*** Opening Records shown ***
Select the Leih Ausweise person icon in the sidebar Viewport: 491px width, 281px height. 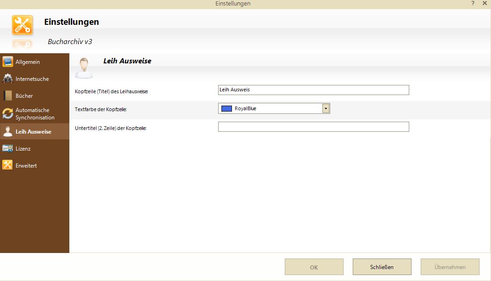7,132

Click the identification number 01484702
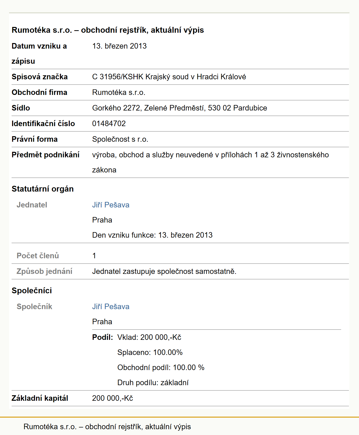tap(109, 123)
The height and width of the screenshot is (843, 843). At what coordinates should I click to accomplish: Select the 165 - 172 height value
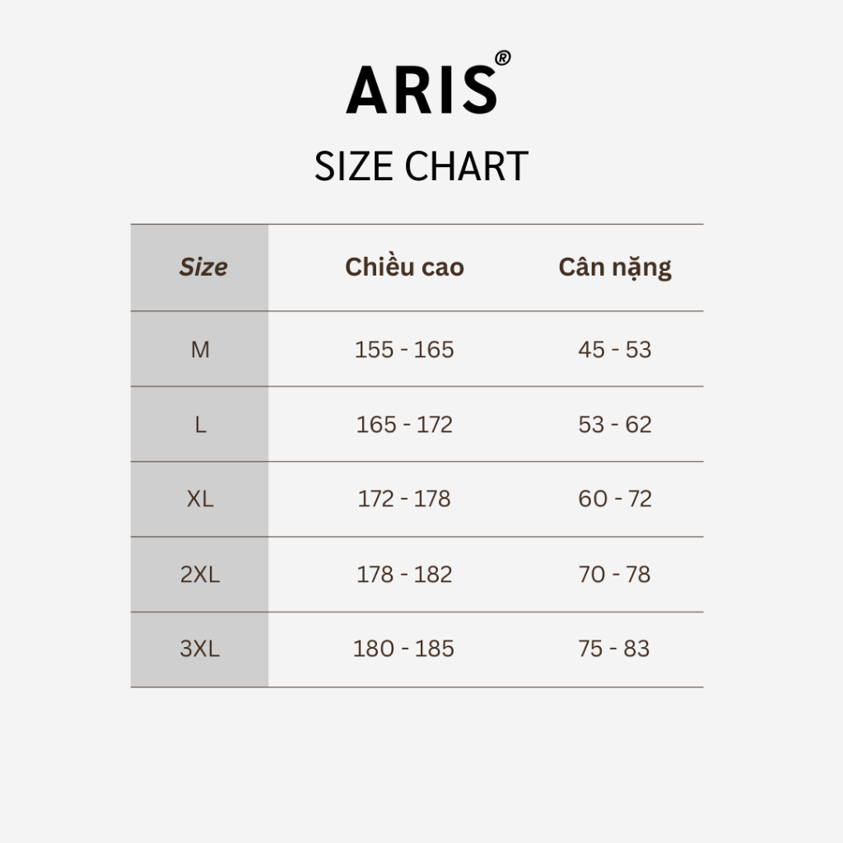coord(404,425)
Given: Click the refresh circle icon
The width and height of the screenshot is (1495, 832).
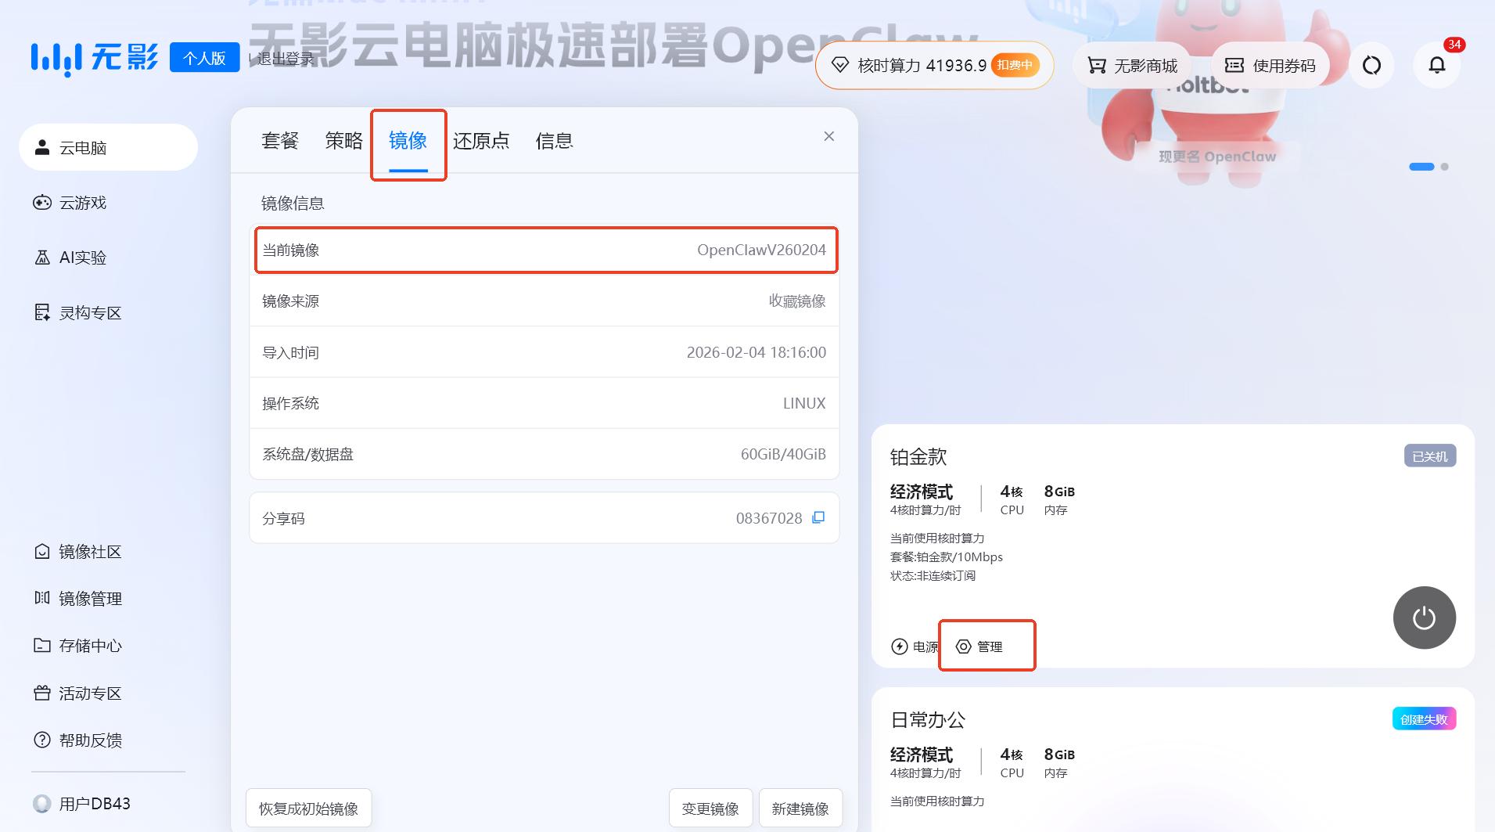Looking at the screenshot, I should click(1371, 66).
*** Closing Records shown ***
Exercise objective
Output exactly the lines from the one containing "Given: Click the refresh circle icon" through the last line of the records above, both included, and leave out the pictures.

Result of this task
Given: Click the refresh circle icon
The width and height of the screenshot is (1495, 832).
Looking at the screenshot, I should click(1371, 66).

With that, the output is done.